AN ARGUMENT regarding the design of Portland's newest bridge over the Willamette River could end up costing TriMet and its partners an extra $28 million.
The original budget for the bridge from the South Waterfront to Milwaukie would cost TriMet and its partners at the city $134 million, with the federal government kicking in an extra $850 million.
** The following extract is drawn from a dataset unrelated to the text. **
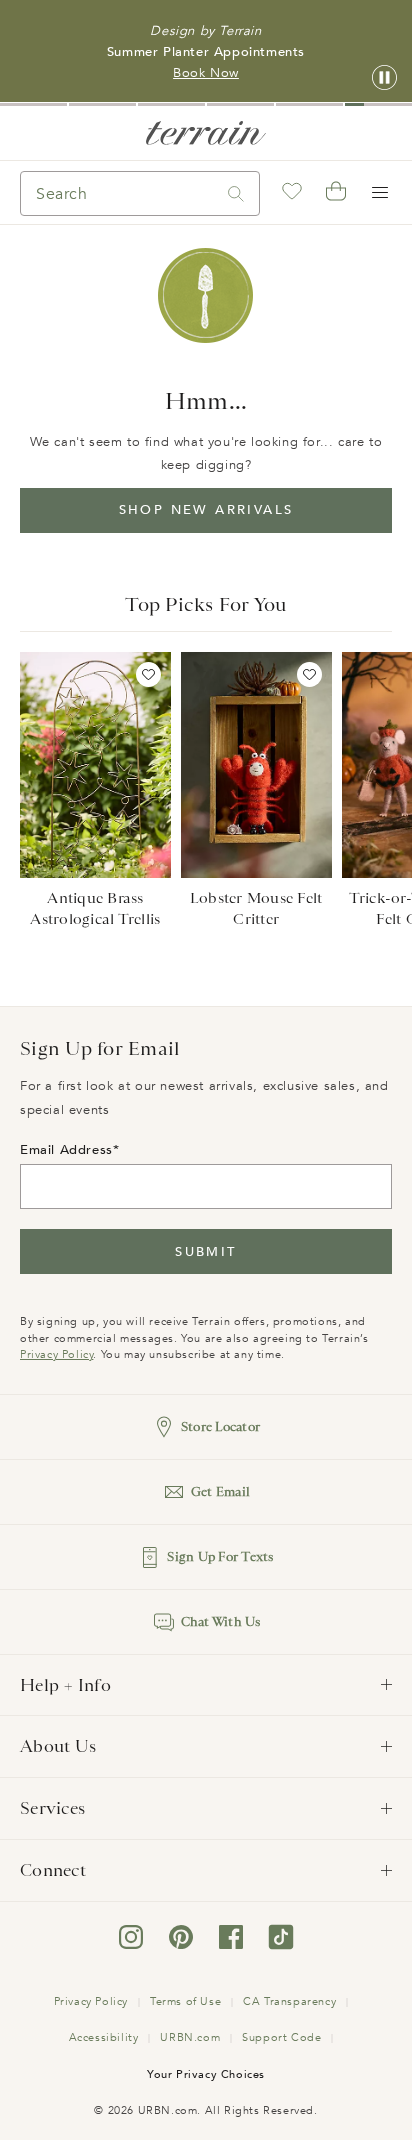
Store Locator (220, 1426)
But in April, design groups brought Guatemalan architect Miguel Rosales to Portland to present plans for an innovative "hybrid" bridge that melds two traditional designs that would up the budget for TriMet and its partners.
The local partners on the project (including the City of Portland, TriMet, and state lottery funds) are $101 million short on the $566 million they need for the bridge, so they're looking to close the budget gap wherever they can. "And this is in the most rosy of scenarios," says TriMet rep Mary Fetsch—the feds still might pull out another $100 million of their promised funds.
On May 22, TriMet announced that it was no longer pursuing Rosales' plans, and that it had awarded further design for the bridge to California architect Donald MacDonald. MacDonald has said he is in favor of a more traditional, cheaper, V-shaped cable-stay bridge. But architecture lobbyists like Brian Libby from portlandarchitecture.com are continuing to push for Rosales' more expensive hybrid bridge, with a distinctive swoop in the middle.
"This is a bridge at the center of Portland and the opportunity to do something great is slipping away," says Libby, who thinks the bolder design is worth the extra expense. "They're making a major decision by looking at two jpegs."
Meanwhile the Willamette River Bridge Advisory Committee split on the design choice at a meeting last Thursday, May 28. "These renderings are beautiful, but the only people who would have the opportunity to see that view are the news room helicopters," said Metro Councilor Robert Liberty, who supported the cheaper option.
A TriMet steering committee including Mayor Sam Adams and TriMet boss Fred Hansen will make the final decision on which bridge to choose in late June, according to Fetsch.